Naskah angin kuno, diwariskan dari generasi ke generasi di antara para pengamat ritual untuk melayani Anemo Archon.
Banyak tangan yang telah menyentuh halaman buku yang sekarang telah menguning tersebut, walaupun banyak pula yang sudah terbawa oleh angin.
Pada era saat Dewa Badai memerintah dari menara di atas, banyak kalimat keputus asaan yang tertulis.
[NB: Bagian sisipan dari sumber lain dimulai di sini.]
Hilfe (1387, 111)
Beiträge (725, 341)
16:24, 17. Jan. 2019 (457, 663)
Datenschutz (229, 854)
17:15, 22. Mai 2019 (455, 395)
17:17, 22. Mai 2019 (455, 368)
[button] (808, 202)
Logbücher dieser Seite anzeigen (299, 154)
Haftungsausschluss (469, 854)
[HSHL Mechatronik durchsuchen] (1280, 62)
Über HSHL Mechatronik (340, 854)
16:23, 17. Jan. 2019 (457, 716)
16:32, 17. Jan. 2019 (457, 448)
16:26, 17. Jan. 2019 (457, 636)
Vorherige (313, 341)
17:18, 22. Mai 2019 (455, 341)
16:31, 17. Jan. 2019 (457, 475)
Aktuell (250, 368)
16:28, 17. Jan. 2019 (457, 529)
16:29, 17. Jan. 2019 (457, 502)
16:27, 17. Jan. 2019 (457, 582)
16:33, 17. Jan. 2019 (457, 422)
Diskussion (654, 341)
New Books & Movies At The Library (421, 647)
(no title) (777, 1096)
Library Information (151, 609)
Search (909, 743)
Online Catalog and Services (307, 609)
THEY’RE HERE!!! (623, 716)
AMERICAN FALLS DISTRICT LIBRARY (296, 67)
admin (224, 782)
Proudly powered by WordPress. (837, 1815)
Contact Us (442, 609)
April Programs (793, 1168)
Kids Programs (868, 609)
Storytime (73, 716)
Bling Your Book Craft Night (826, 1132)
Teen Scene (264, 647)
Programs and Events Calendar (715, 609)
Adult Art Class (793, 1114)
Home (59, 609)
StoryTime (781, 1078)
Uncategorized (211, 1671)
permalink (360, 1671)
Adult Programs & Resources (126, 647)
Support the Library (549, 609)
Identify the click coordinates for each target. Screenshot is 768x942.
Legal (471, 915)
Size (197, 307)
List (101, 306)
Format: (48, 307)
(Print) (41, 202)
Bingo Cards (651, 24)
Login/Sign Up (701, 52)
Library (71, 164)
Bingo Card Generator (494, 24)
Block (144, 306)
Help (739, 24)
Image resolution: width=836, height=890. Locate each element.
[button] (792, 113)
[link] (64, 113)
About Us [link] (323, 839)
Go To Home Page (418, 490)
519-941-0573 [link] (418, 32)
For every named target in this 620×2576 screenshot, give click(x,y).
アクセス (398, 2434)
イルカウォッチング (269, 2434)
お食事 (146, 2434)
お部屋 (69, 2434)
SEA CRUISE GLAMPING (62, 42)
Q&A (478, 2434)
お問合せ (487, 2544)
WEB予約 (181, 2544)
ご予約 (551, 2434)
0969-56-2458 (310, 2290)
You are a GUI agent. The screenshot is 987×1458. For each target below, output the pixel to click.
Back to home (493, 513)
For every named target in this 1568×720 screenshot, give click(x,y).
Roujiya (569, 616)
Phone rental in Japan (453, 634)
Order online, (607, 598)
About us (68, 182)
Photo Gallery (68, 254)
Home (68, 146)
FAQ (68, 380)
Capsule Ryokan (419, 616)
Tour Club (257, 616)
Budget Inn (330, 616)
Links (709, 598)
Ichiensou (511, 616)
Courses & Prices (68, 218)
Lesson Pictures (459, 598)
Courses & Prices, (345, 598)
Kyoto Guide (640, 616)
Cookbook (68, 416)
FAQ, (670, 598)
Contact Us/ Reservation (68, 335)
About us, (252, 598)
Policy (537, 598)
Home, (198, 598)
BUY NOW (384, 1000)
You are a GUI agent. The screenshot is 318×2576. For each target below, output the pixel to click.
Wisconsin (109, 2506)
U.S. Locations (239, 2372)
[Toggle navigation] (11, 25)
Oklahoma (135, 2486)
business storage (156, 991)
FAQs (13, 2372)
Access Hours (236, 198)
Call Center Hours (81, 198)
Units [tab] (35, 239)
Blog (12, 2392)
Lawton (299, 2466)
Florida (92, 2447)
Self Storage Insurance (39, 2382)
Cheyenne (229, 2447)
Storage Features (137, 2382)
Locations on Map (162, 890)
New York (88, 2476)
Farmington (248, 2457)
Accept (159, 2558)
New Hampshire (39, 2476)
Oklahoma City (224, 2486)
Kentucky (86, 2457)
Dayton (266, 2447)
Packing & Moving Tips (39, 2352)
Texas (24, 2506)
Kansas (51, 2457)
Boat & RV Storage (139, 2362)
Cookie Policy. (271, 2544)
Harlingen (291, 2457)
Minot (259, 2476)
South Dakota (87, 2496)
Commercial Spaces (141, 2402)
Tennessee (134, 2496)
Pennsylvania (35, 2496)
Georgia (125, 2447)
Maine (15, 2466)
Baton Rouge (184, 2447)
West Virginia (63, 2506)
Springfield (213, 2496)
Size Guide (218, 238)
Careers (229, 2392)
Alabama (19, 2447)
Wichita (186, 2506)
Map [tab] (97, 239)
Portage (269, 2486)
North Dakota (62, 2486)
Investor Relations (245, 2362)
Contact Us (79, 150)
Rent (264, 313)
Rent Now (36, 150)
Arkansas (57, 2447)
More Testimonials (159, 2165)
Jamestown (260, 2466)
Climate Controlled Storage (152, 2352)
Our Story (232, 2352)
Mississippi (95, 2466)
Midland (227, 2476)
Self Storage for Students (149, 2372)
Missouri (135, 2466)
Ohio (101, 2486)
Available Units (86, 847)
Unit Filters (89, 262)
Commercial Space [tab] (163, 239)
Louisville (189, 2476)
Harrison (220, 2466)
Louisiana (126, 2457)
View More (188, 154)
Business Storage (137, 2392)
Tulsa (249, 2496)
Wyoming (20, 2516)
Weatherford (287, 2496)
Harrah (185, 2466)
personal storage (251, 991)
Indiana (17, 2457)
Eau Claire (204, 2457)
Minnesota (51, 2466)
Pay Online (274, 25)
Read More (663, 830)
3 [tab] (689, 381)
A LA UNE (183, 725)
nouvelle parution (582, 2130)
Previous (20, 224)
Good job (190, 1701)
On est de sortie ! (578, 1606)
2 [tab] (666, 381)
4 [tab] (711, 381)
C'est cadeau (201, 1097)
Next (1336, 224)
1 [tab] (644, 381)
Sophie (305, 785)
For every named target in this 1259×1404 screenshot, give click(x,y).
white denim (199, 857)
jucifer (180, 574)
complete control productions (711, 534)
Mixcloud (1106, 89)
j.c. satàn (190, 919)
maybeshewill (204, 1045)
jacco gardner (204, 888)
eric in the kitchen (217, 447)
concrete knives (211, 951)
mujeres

Kemudian, di era ketika salju mencair, kegembiraan akan tumbuh-tumbuhan hijau membanjiri halaman.
Di masa lalu ketika para bangsawan membuat boneka untuk mengontrol masyarakat,
Naskah-naskah di tangan para budak menceritakan kecemburuan mereka dan keinginan mereka kepada ribuan angin.
Orang-orang Mondstadt hidup, bertahan, bertarung, bersorak, dan menikmati kebebasan,
Bertahun-tahun berlalu, naskah tersebut menebal dan semakin berat.
Saat Mondstadt terlahir kembali, gereja akhirnya terbebas dari belenggu,
Tulisan suci tidak lagi terkungkung di rak,
Lalu buku itu tiba-tiba menghilang dari gereja.
Seperti angin Mondstadt, dan seperti masyarakat Mondstadt,
Buku tersebut tidak ingin terikat dan berhak mendapat kebebasan.
Pada halaman judul, tulisan tangan yang elegan mengatakan:
Anak-anak Anemo Archon, ingatlah selalu:
Dari angin kita datang, jadi bersama angin jugalah kita akan pergi.
Jangan pernah, berkabung untuk aku:
Hanya tulang dan dagingku yang tertidur di tanah,
Jiwaku sudah menjadi satu dengan ribuan angin.
Saat bunga bermekaran, dan daun bergoyang,
Itulah aku yang menyanyikan lagu kebebasan para angin.